_Your instructions_: Entries below include pictures. Output exactly the lines from the one with "Questions & Answers (88, 1375)" down to the one with "알리익스프레스 프로모션 일정 2026년 8월 (136, 1589)", both ends included, and leave the pictures out.
Records to use START
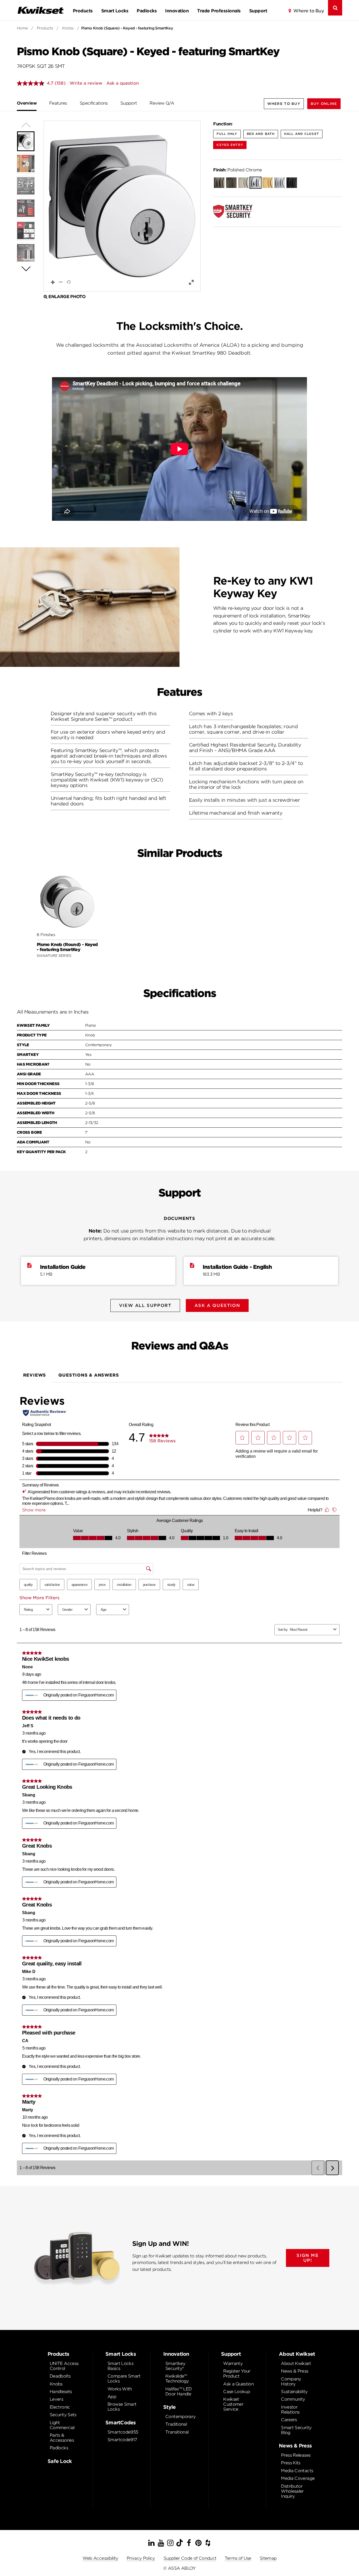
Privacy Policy (141, 2558)
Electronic (60, 2407)
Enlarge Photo (66, 296)
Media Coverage (298, 2478)
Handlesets (61, 2391)
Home (22, 28)
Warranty (233, 2363)
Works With (119, 2388)
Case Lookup (236, 2391)
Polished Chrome (237, 169)
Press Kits (290, 2462)
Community (293, 2399)
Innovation (177, 10)
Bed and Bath (261, 134)
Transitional (176, 2432)
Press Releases (295, 2455)
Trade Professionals (218, 10)
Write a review (86, 83)
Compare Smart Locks (124, 2379)
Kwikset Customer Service (233, 2404)
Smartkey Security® (175, 2366)
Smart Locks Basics (120, 2366)
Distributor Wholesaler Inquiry (292, 2491)
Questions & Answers (88, 1375)
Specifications (94, 103)
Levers (56, 2399)
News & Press (294, 2371)
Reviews (34, 1375)
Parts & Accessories (62, 2438)
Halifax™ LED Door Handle (178, 2391)
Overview (27, 103)
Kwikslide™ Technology (177, 2379)
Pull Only (227, 134)
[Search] (335, 8)
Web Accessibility (100, 2558)
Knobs (68, 28)
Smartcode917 (122, 2439)
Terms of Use (238, 2558)
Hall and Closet (301, 134)
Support (258, 10)
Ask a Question (238, 2383)
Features (58, 103)
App (111, 2396)
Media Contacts (297, 2470)
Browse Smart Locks (121, 2407)
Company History (291, 2381)
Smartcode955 (122, 2432)
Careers (289, 2419)
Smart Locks (114, 10)
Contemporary (180, 2416)
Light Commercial (62, 2425)
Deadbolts (60, 2376)
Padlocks (147, 10)
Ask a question (122, 83)
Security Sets (63, 2414)
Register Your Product (236, 2374)
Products (83, 10)
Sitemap (268, 2558)
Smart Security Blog (296, 2430)
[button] (324, 103)
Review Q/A (162, 103)
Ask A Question (217, 1305)
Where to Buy (308, 10)
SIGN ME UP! (307, 2258)
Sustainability (294, 2391)
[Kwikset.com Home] (40, 10)
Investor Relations (290, 2410)
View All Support (145, 1305)
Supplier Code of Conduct (190, 2558)
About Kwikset (296, 2363)
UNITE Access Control (64, 2366)
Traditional (176, 2424)
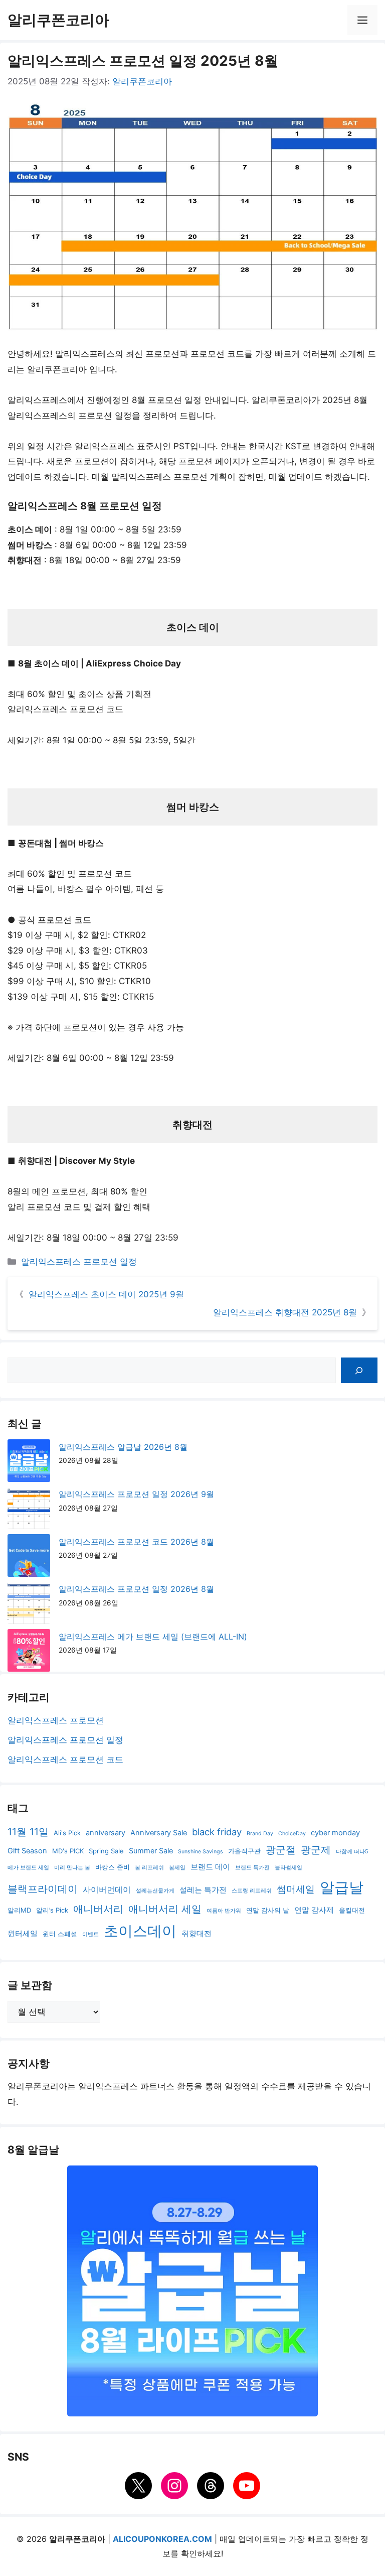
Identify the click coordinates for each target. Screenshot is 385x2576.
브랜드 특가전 (252, 1867)
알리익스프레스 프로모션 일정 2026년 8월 (136, 1589)
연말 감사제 (314, 1910)
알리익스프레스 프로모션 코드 (65, 1759)
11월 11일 (28, 1832)
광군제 (316, 1850)
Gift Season (27, 1850)
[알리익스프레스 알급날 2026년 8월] (29, 1463)
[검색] (359, 1370)
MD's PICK (68, 1851)
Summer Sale (151, 1850)
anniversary (105, 1832)
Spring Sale (106, 1851)
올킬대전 (352, 1910)
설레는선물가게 (155, 1890)
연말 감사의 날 (267, 1910)
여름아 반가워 (224, 1911)
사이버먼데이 (107, 1889)
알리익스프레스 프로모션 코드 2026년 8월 (136, 1542)
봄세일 (177, 1867)
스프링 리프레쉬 (252, 1890)
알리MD (19, 1910)
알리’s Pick (52, 1910)
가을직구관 (244, 1851)
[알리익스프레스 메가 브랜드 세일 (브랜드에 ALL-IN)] (29, 1653)
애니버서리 (98, 1909)
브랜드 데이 (210, 1866)
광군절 (281, 1850)
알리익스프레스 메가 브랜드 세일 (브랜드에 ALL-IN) (153, 1637)
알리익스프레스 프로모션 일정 (79, 1262)
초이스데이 (140, 1931)
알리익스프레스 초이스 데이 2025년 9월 (106, 1294)
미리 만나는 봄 (72, 1867)
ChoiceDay (292, 1833)
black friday (217, 1831)
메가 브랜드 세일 (28, 1867)
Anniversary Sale (158, 1832)
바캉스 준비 (112, 1867)
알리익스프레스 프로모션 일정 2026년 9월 (136, 1494)
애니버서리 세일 (165, 1909)
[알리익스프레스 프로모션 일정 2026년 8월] (29, 1605)
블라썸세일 (288, 1867)
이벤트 (90, 1934)
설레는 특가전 (203, 1889)
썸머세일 (296, 1889)
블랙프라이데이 (43, 1889)
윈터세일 (23, 1933)
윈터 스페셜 (60, 1934)
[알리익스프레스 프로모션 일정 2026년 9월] (29, 1510)
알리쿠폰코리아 (58, 20)
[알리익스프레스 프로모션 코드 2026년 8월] (29, 1558)
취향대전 (196, 1933)
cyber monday (335, 1832)
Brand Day (260, 1833)
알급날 (341, 1887)
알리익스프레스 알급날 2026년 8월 (123, 1447)
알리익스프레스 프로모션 (56, 1720)
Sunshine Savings (200, 1851)
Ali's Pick (67, 1833)
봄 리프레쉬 (149, 1867)
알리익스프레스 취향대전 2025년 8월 (285, 1312)
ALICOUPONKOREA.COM (162, 2539)
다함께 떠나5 (352, 1851)
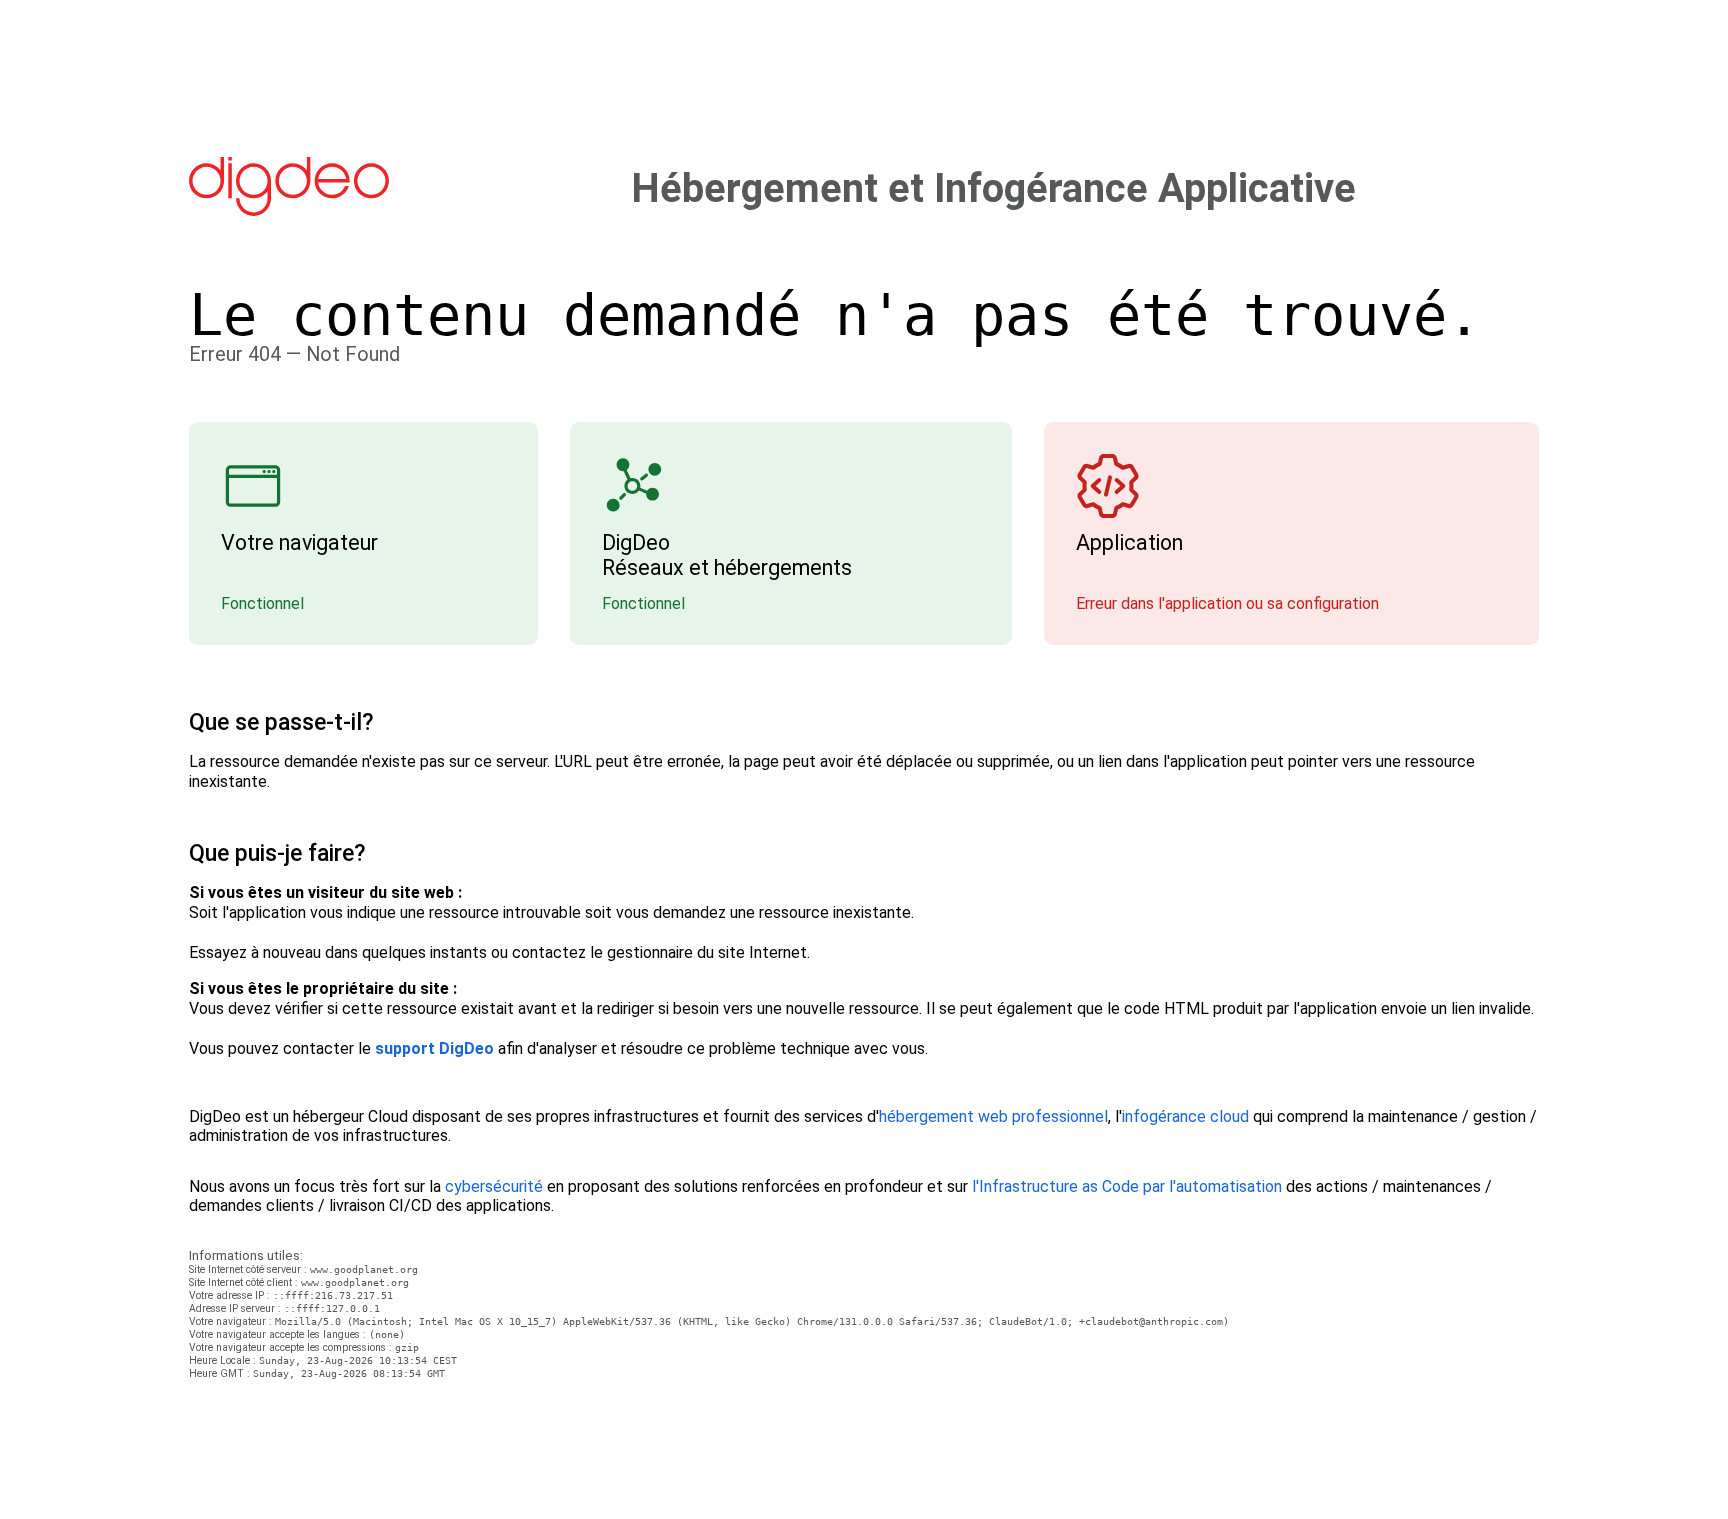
Records to use END
_Written response_:
Questions & Answers (88, 1375)
Specifications (94, 103)
Levers (56, 2399)
News & Press (294, 2371)
Reviews (34, 1375)
Parts & Accessories (62, 2438)
Halifax™ LED Door Handle (178, 2391)
Overview (27, 103)
Kwikslide™ Technology (177, 2379)
Pull Only (227, 134)
[Search] (335, 8)
Web Accessibility (100, 2558)
Knobs (68, 28)
Smartcode917 (122, 2439)
Terms of Use (238, 2558)
Hall and Closet (301, 134)
Support (258, 10)
Ask a Question (238, 2383)
Features (58, 103)
App (111, 2396)
Media Contacts (297, 2470)
Browse Smart Locks (121, 2407)
Company History (291, 2381)
Smartcode955 (122, 2432)
Careers (289, 2419)
Smart Locks (114, 10)
Contemporary (180, 2416)
Light Commercial (62, 2425)
Deadbolts (60, 2376)
Padlocks (147, 10)
Ask a question (122, 83)
Security Sets (63, 2414)
Register Your Product (236, 2374)
Products (83, 10)
Sitemap (268, 2558)
Smart Security Blog (296, 2430)
[button] (324, 103)
Review Q/A (162, 103)
Ask A Question (217, 1305)
Where to Buy (308, 10)
SIGN ME UP! (307, 2258)
Sustainability (294, 2391)
[Kwikset.com Home] (40, 10)
Investor Relations (290, 2410)
View All Support (145, 1305)
Supplier Code of Conduct (190, 2558)
About Kwikset (296, 2363)
UNITE Access Control (64, 2366)
Traditional (176, 2424)
Identify the click coordinates for each target. Screenshot is 385x2576.
브랜드 특가전 (252, 1867)
알리익스프레스 프로모션 일정 2026년 8월 (136, 1589)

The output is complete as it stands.